Tuesday, May 1, 2007

Minnesota Bailout Rewards Defaulters, Sustains Inflation? Call To Federalize Bailout

Minnesota State Government Hates Affordable Housing?

The Minnesota state government is creating a loan and grant program to have the Greater Metropolitan Housing Corporation buy foreclosed homes in an effort to stop “predatory buying” by bargain hunters. Maybe the government also can make it illegal for you to use coupons or buy anything on sale (admit it; you predatorily have bought things below MSRP).

The MPR article gave few details but any increased sales price that reduces the defaulter’s debt would be a taxpayer bailout at the expense of taxpayers and home buyers. Basic economics says that the government’s entry as a rival buyer will bid up housing prices (increase demand), so taxpayers can overpay for other people’s houses and sustain the housing bubble that keeps homes overpriced and unaffordable.

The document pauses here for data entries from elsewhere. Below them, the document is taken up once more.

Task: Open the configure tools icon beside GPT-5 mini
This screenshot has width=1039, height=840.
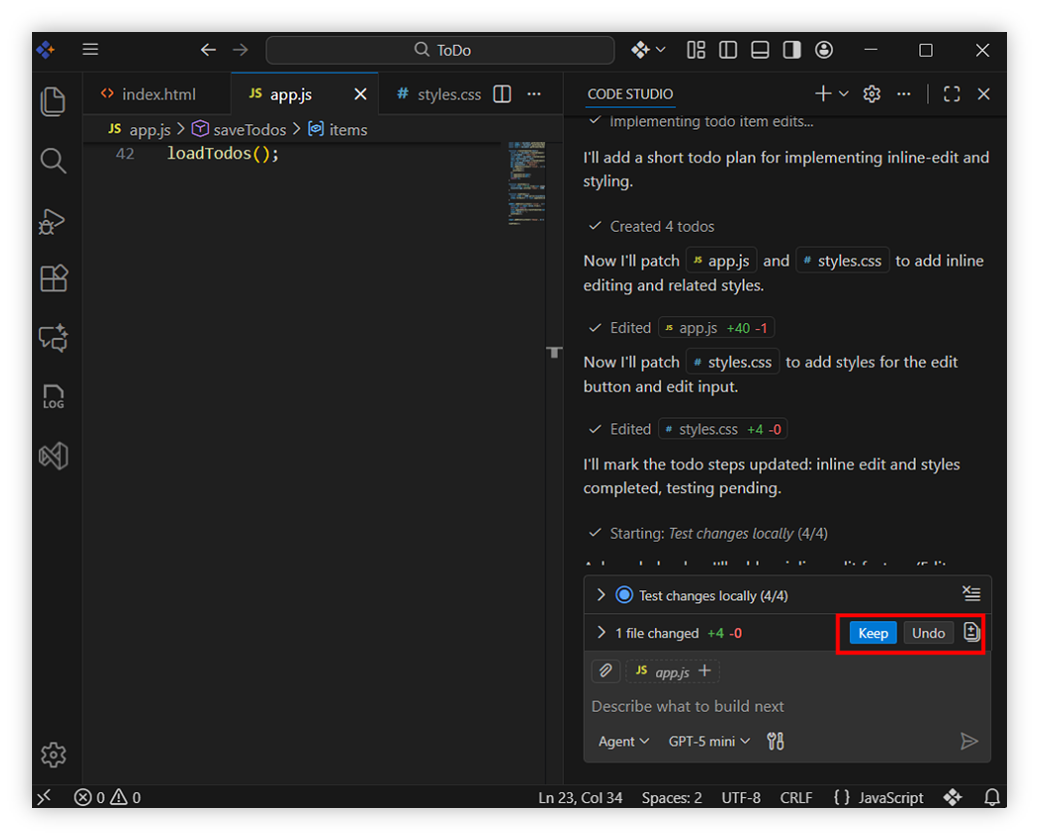Action: click(x=775, y=741)
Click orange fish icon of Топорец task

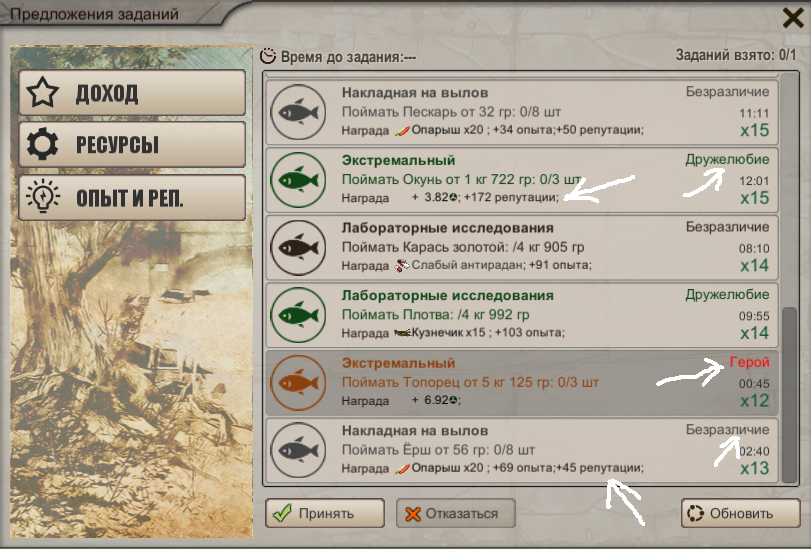click(298, 383)
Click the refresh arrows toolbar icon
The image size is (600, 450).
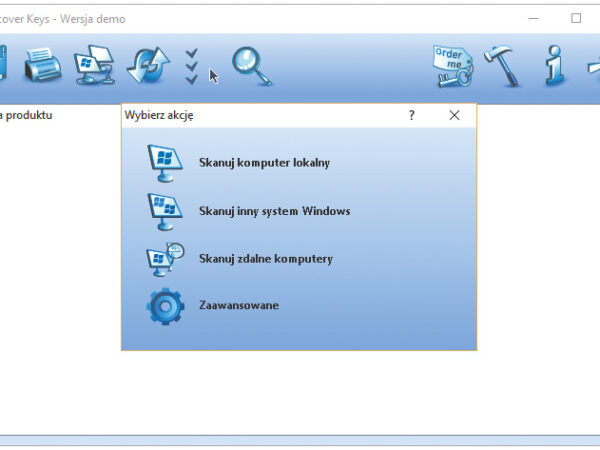148,66
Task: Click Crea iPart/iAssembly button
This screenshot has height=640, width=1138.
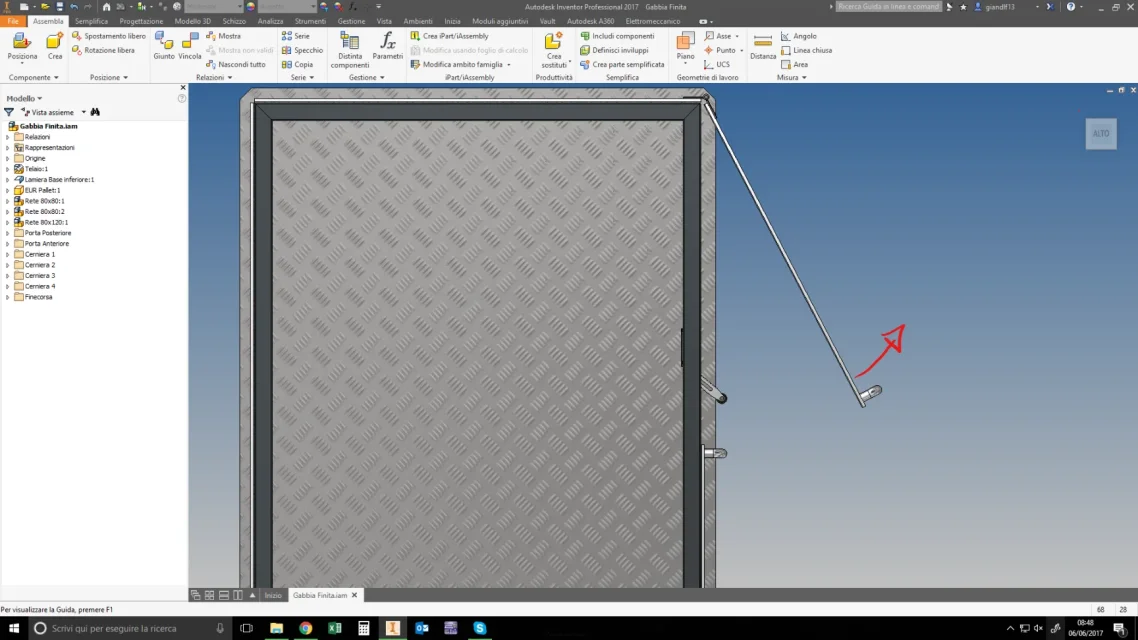Action: [x=449, y=36]
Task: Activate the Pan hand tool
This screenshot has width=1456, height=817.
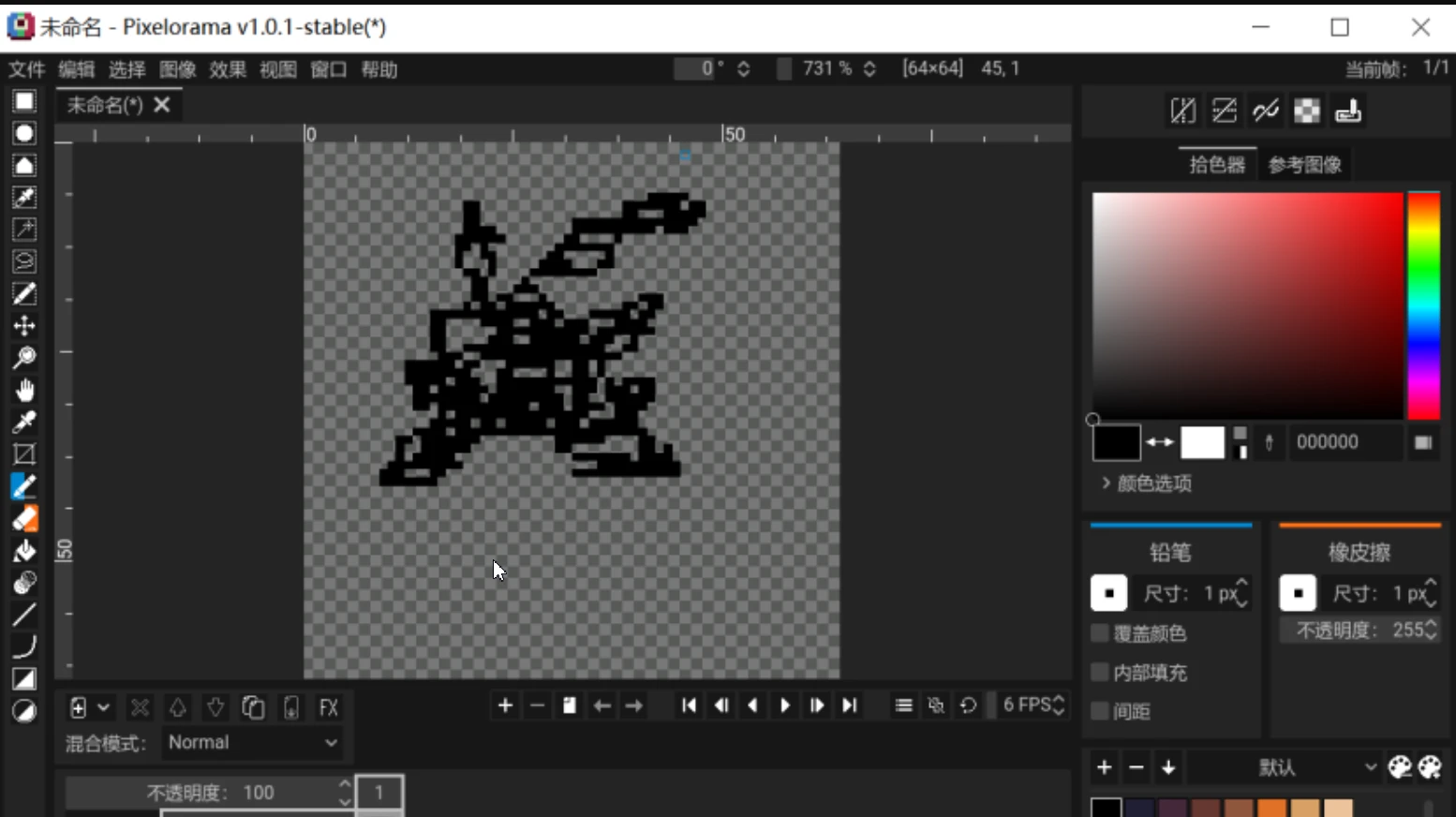Action: pos(24,390)
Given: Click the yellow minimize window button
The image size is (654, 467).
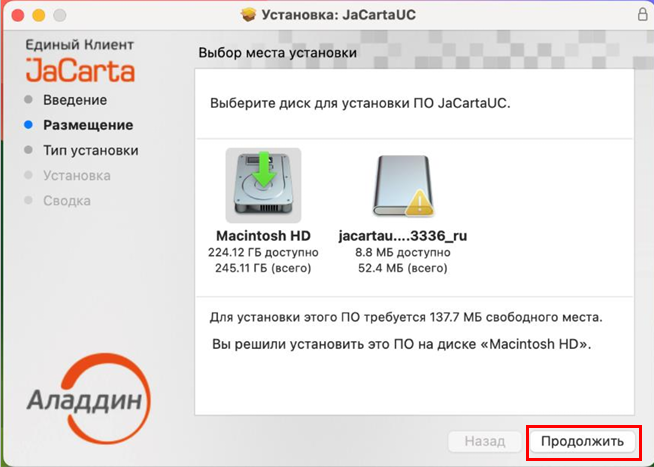Looking at the screenshot, I should pos(39,15).
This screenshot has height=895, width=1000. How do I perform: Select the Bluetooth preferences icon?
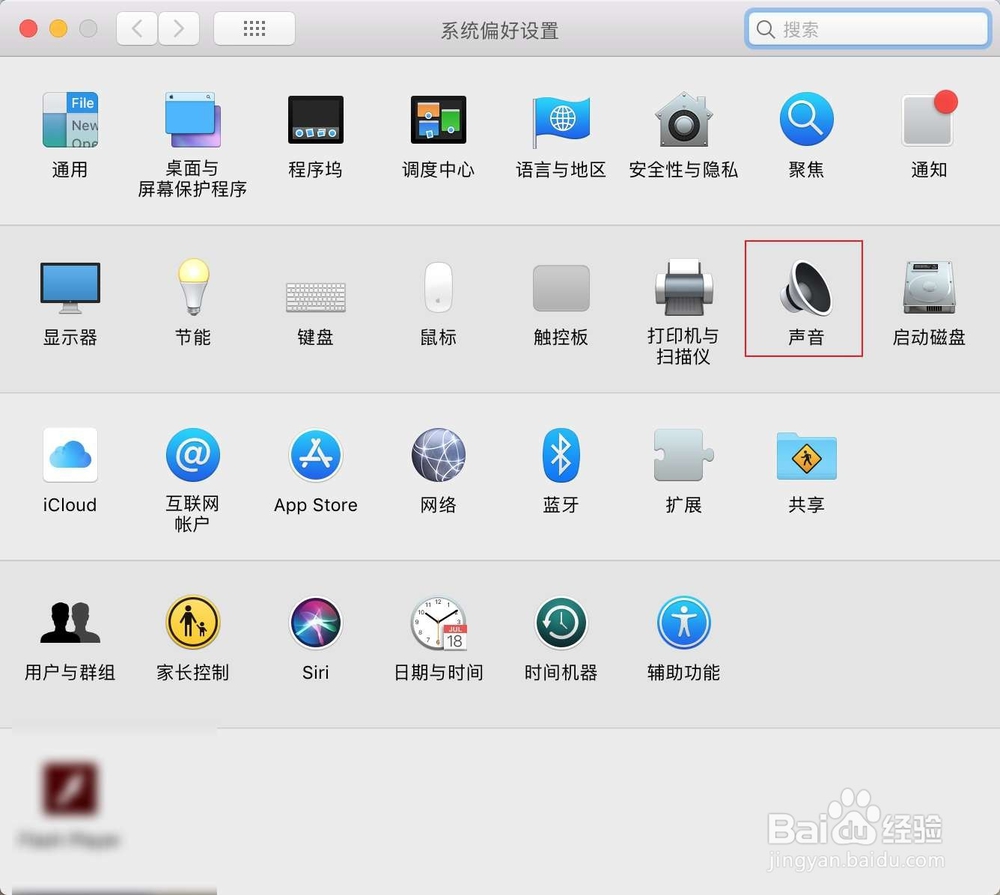[560, 456]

Call To Nationalize the Home Mortgage Bailout

Minnesota Housing Finance Agency Commissioner Tim Marx said:

“We know much more needs to be done and if we're going to address this issue it's going to take many, many hands from the national government the state government and the local government, the entire homeownership industry, lenders (and) realtors to really work together and drill down and address this issue” (MPR).